Legal claims defining the scope of protection, as filed with the USPTO.

1. A system for synthesizing audio signals that receives the text as input, analyses the text to find the speech unit labels and prosody parameters to provide speech units which are possibly compressed and prosody scripts which are possibly compressed, the system comprising: a decompression module for decompressing speech units and prosody scripts; and an overlap-add module for synthesizing speech using the speech units based on the prosody scripts.

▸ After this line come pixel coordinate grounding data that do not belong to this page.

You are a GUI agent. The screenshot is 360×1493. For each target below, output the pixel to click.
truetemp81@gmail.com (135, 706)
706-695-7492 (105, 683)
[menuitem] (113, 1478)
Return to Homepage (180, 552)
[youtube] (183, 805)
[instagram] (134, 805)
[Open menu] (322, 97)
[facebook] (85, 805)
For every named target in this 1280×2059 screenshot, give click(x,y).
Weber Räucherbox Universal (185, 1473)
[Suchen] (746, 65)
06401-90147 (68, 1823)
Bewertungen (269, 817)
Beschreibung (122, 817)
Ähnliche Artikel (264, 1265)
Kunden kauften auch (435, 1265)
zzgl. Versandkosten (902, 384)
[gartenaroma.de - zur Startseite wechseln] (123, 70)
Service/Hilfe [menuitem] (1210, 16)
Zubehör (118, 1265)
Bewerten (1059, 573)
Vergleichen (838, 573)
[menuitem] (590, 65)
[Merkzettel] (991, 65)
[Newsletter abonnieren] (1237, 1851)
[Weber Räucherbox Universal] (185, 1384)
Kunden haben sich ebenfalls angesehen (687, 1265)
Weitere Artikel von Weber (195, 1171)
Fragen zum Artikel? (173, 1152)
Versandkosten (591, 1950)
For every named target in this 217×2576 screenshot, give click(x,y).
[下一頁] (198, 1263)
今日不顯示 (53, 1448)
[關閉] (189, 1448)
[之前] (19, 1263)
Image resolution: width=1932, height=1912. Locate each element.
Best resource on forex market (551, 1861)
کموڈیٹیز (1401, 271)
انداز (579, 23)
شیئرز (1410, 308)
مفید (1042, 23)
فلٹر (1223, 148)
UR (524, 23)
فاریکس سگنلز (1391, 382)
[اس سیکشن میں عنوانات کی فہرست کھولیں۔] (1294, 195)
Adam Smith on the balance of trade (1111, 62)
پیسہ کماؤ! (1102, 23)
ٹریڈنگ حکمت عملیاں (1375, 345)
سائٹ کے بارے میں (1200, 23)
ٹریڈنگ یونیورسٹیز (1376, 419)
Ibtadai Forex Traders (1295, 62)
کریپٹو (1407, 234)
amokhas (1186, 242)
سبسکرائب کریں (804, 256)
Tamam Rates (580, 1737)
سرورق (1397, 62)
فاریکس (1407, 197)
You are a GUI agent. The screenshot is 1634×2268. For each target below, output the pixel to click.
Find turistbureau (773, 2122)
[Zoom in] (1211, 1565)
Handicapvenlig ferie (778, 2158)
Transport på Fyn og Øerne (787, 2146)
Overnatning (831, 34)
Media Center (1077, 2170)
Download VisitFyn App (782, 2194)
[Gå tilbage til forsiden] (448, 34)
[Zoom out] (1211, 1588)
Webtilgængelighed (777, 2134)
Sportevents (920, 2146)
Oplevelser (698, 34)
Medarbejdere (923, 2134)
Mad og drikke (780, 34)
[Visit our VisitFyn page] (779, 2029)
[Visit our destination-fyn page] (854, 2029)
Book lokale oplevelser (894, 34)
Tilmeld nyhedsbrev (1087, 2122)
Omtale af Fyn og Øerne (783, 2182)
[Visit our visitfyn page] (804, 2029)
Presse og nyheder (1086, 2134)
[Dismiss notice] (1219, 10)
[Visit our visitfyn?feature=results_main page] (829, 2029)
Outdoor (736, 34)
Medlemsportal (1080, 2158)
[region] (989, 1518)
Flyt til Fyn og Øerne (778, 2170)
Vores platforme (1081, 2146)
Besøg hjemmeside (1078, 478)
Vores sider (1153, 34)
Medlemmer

2. The system as claimed in claim 1 , further comprising an interface module for interfacing a host to receive compressed speech units and compressed prosody parameters which are supplied to the decompression module, the host analysing the input text to supply the speech units and the related prosody parameters to the on-line processing module.

3. The system as claimed in claim 1 , wherein the on-line processing module further includes an input-output processor for receiving the speech units and the related prosody parameters and outputting speech signals, the on-line processing module is implemented on a digital signal processing system including the input-output processor and a re-programmable digital signal processing (DSP) core, which operate in parallel.

4. The system as claimed in claim 1 , wherein the speech units are compressed by a block-adaptive differential code modulation (ADPCM).

5. The system as claimed in claim 4 , wherein the speech units are compressed by a block-adaptive differential pulse code modulation (ADPCM) with a scale factor which is a power of two.

6. The system as claimed in claim 4 , wherein the decompression module includes a scaling module for scaling the compressed values of a frame to compensate for quantization scaling and an accumulation module for implementing accumulation over the frames and implementing accumulation inside each frame.

7. The system as claimed in claim 4 , wherein the decompression module includes a bit shift module for bit-shifting the compressed values of a frame to compensate for quantization scaling and an accumulation module for implementing accumulation over the frames and implementing accumulation inside each frame.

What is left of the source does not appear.